Adolescence is a period of great change for teens. But moms and dads also
undergo major adjustments as they "cut the apron strings" and
allow you to become independent. While you need your parents to listen to your
new ideas on life, parents also have needs. They need to feel confident that
you can be trusted, and will be safe without their constant guidance.
How to Talk to Parents
With a little tolerance and persistence, you can get your parents to listen
to you and at least consider your point of view. Here are a few guidelines that
might help when you talk to your parents:
Get your thoughts together. Before you talk to your parents, jot
down some concerns and/or problems that you have with your normal
communication. You'll feel more prepared when your thoughts are in order. (You
can scratch through thoughts that may be hurtful or disrespectful. It's
probably best not to bring these up just yet.)
Plan a time to talk to your parents. Schedule a time with no
distractions so you can focus on your issues. Avoid talking before bedtime or
dinnertime, or right after your parents get home from work. Make sure you and
your parents are rested and not hungry. If you have siblings, ask that they
leave so you can be alone with your parents. You don't need brothers and
sisters chiming in with their own thoughts.
Don't throw dirt! When you do talk to your parents, speak about the
here and now. Avoid bringing up what they said the last time you asked, or how
they ignored you when you discussed this previously. Start fresh, with no
grudges. Make sure they agree to the same rules.

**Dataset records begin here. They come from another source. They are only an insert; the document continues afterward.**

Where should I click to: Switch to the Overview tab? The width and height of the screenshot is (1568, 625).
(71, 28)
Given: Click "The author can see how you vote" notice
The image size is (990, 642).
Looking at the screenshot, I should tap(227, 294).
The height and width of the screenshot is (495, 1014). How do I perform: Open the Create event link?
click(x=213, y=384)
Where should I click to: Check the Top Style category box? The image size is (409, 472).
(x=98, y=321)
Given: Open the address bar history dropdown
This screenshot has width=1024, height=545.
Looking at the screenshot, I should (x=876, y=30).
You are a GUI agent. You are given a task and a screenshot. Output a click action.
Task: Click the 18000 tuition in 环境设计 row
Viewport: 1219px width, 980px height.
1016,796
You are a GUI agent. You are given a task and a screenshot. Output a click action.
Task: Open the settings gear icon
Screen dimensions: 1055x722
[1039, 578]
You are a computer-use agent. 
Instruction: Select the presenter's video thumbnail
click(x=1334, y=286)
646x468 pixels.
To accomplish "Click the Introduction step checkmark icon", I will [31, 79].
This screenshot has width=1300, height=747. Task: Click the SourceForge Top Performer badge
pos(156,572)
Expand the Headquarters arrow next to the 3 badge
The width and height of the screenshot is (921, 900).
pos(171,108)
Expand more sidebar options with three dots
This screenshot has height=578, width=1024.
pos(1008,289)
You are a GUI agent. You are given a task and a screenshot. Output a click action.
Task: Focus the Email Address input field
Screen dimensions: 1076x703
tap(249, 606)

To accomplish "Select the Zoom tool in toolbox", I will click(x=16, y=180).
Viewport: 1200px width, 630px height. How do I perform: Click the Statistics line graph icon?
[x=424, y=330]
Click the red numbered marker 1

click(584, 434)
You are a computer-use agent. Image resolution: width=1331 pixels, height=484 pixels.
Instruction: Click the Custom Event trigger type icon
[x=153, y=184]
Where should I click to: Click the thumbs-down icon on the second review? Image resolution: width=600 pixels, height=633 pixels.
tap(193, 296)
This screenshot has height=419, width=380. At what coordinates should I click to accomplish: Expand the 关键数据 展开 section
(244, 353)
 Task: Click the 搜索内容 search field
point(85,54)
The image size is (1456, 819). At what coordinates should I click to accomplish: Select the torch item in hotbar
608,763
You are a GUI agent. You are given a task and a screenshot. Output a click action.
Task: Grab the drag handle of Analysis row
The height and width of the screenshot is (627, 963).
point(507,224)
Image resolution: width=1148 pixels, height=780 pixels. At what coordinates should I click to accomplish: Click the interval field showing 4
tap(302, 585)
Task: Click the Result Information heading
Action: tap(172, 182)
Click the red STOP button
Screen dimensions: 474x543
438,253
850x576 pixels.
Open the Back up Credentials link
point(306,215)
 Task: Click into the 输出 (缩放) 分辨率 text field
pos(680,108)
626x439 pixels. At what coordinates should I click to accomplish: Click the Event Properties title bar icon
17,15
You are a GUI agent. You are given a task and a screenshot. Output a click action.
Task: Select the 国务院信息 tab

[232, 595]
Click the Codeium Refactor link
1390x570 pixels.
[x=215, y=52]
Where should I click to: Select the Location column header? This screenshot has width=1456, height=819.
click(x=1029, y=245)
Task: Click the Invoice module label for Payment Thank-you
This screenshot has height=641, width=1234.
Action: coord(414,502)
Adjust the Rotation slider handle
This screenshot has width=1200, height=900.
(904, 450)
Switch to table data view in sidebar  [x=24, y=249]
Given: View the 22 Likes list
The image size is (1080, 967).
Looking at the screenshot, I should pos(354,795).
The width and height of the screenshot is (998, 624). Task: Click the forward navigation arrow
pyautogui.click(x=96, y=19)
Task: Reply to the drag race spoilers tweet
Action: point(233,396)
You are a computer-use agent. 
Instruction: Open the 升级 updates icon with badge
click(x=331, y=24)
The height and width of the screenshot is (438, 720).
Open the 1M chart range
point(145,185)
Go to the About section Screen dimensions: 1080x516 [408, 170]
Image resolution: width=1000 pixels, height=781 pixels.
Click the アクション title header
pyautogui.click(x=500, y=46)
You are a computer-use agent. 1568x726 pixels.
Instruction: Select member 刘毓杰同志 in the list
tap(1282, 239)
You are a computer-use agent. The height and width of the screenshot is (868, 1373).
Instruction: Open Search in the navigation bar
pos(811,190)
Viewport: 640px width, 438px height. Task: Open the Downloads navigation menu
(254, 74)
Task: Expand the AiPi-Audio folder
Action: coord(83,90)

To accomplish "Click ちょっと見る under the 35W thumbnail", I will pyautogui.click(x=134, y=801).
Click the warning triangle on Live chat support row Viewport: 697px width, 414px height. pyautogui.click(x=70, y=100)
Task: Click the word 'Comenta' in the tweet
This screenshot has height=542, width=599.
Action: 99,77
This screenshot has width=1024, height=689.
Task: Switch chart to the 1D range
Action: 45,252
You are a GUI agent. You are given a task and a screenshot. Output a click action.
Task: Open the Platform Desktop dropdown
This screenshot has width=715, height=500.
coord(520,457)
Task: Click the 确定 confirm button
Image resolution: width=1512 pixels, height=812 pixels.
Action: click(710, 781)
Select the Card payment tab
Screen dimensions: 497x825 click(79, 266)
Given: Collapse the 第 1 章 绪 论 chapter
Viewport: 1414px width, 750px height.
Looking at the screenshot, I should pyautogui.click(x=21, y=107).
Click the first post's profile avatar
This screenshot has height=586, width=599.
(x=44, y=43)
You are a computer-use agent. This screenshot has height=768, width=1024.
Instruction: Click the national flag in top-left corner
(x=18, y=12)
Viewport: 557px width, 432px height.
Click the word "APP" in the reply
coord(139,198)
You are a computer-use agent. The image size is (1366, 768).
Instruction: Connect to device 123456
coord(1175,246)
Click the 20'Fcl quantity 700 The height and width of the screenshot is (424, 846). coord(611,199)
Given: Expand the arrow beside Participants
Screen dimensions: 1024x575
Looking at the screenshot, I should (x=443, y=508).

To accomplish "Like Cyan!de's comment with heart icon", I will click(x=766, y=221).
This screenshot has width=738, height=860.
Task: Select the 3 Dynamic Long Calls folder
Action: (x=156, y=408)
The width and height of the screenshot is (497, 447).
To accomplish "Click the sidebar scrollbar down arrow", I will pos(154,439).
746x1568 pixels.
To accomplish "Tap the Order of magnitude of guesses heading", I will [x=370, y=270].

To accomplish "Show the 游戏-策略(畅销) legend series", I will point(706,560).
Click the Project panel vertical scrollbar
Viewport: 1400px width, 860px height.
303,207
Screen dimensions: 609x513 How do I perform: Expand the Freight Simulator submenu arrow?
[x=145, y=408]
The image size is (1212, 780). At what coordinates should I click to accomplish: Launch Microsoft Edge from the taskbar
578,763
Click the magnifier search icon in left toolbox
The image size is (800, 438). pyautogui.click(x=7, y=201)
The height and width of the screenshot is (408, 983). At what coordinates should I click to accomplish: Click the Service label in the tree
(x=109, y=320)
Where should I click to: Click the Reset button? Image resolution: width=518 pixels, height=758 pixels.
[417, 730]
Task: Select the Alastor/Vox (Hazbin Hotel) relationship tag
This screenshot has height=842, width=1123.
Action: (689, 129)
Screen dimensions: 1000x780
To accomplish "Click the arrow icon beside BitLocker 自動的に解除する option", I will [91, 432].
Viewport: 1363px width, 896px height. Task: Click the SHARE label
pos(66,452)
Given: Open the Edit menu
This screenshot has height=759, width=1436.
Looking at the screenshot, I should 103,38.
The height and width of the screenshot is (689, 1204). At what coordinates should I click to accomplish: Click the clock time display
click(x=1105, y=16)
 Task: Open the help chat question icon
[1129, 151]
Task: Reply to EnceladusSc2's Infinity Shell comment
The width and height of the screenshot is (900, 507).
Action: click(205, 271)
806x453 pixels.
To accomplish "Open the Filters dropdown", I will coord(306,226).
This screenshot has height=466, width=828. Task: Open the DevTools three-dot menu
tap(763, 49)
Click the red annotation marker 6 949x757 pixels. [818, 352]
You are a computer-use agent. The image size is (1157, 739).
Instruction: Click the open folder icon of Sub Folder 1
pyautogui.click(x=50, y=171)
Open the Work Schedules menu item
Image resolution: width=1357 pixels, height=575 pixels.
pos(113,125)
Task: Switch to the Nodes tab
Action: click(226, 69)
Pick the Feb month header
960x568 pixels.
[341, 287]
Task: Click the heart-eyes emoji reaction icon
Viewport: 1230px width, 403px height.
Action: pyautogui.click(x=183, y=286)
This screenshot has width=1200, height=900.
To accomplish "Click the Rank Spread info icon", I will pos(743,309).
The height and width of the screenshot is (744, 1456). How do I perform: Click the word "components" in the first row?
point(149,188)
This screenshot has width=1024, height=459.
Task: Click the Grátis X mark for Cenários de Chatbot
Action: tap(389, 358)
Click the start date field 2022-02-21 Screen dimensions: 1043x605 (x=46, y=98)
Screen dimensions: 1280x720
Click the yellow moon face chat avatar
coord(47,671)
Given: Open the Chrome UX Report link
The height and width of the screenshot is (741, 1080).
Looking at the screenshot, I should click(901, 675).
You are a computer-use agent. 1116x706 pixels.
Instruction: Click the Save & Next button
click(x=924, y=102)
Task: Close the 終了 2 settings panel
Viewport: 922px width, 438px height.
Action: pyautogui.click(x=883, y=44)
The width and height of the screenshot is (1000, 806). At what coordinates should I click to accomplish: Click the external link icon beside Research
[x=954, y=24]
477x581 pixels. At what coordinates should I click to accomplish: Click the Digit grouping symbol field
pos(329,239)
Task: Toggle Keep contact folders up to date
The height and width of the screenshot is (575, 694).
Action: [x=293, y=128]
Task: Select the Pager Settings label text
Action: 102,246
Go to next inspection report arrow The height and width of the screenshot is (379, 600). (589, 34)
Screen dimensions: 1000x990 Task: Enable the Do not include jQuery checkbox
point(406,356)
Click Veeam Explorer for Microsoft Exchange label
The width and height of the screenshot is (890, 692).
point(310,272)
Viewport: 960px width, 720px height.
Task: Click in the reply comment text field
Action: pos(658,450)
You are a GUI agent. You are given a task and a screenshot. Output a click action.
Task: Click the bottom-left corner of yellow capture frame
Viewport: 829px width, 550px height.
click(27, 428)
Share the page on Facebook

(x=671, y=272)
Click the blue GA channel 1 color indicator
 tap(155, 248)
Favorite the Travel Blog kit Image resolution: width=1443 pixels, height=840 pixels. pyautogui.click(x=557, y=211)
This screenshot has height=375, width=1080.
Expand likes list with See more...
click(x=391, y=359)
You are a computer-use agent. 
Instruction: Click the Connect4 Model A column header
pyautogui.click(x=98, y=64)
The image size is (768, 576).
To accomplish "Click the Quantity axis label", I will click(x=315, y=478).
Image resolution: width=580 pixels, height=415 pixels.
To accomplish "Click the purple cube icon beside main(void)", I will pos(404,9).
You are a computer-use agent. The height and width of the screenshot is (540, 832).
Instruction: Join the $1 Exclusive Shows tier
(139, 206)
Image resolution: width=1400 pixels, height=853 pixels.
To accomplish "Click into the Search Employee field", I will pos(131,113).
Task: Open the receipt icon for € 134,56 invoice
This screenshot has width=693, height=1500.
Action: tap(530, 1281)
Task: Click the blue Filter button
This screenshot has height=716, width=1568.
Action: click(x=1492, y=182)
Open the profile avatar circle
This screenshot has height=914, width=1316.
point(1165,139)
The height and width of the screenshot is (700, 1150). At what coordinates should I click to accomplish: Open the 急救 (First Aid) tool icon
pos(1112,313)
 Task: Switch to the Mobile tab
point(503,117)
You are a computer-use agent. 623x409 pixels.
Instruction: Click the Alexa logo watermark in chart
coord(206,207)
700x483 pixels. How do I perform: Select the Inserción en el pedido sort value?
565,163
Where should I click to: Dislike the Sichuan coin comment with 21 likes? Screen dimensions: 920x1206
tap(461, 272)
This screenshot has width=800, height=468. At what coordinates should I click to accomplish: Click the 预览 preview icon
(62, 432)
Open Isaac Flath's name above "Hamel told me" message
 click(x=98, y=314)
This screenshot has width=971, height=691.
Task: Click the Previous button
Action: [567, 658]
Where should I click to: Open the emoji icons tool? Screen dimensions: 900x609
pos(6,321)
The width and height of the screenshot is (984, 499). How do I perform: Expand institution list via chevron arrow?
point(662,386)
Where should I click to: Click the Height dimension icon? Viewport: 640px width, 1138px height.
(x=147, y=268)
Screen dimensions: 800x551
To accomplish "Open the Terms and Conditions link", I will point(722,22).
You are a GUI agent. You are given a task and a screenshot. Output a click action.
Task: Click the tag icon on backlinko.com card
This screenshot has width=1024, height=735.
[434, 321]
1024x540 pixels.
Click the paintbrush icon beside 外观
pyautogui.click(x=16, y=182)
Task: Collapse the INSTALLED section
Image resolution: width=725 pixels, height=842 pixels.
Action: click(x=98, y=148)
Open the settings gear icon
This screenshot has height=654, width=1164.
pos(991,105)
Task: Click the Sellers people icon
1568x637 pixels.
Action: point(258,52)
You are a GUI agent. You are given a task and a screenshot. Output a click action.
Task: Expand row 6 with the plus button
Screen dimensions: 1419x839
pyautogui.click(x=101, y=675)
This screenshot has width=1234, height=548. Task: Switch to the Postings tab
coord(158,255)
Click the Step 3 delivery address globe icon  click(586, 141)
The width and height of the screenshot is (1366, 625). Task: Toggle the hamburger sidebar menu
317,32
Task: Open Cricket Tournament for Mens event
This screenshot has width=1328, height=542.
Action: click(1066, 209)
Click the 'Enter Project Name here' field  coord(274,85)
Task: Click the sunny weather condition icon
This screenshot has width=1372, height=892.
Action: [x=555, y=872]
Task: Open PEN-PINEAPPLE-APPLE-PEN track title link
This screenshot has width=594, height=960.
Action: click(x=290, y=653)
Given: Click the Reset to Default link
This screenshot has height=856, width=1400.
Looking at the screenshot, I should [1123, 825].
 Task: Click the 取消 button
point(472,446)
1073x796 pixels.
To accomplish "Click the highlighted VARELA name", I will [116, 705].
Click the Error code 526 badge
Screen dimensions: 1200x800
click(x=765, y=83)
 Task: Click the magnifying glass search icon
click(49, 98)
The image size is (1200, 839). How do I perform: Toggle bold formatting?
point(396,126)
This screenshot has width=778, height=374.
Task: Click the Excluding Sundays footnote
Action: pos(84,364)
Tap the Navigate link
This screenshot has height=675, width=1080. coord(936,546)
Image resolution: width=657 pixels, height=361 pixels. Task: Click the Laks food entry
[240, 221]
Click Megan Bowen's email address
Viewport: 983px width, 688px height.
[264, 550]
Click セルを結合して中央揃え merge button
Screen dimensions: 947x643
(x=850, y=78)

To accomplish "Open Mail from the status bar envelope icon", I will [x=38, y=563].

Keep it all about "you." When you talk to your parents,
avoid telling them what your best friend's parents allow or what they let your
sister or brother do several years ago. Avoid threatening them, and keep the
talk on a personal, caring level.
Be sensible and even-tempered. Suggest to your parents that
you explain your concerns or needs first. Then ask if they can give their
reaction without being critical or emotional.
Keep your composure. Be cool. State your side logically,
without throwing darts.
Try not to be defensive. That's when parents' moods often
turn sour! Stay objective and logical. Deal with facts.
Stand tall. By attempting to talk to your parents openly -- and
without emotional outbursts -- you are showing them you are adult enough to be
responsible for your actions.
Ask for feedback. Let your parents know that what they say is
important to you. Tell them you want to open up to them because you have
confidence in them. They will be impressed you are going to them instead of one
of your peers.
Get a third party to mediate. If talking to your parents is simply
impossible (and only you can judge that), perhaps a mediator might help. A
mediator is a third party who helps people talk with each other and make
compromises. A good mediator might be a mutual family friend, a relative, a
trusted teacher/counselor at your school, or a neighbor you know well. In some
situations, teens may stand a better chance of getting their parents to listen
when there is another trusted adult in the room.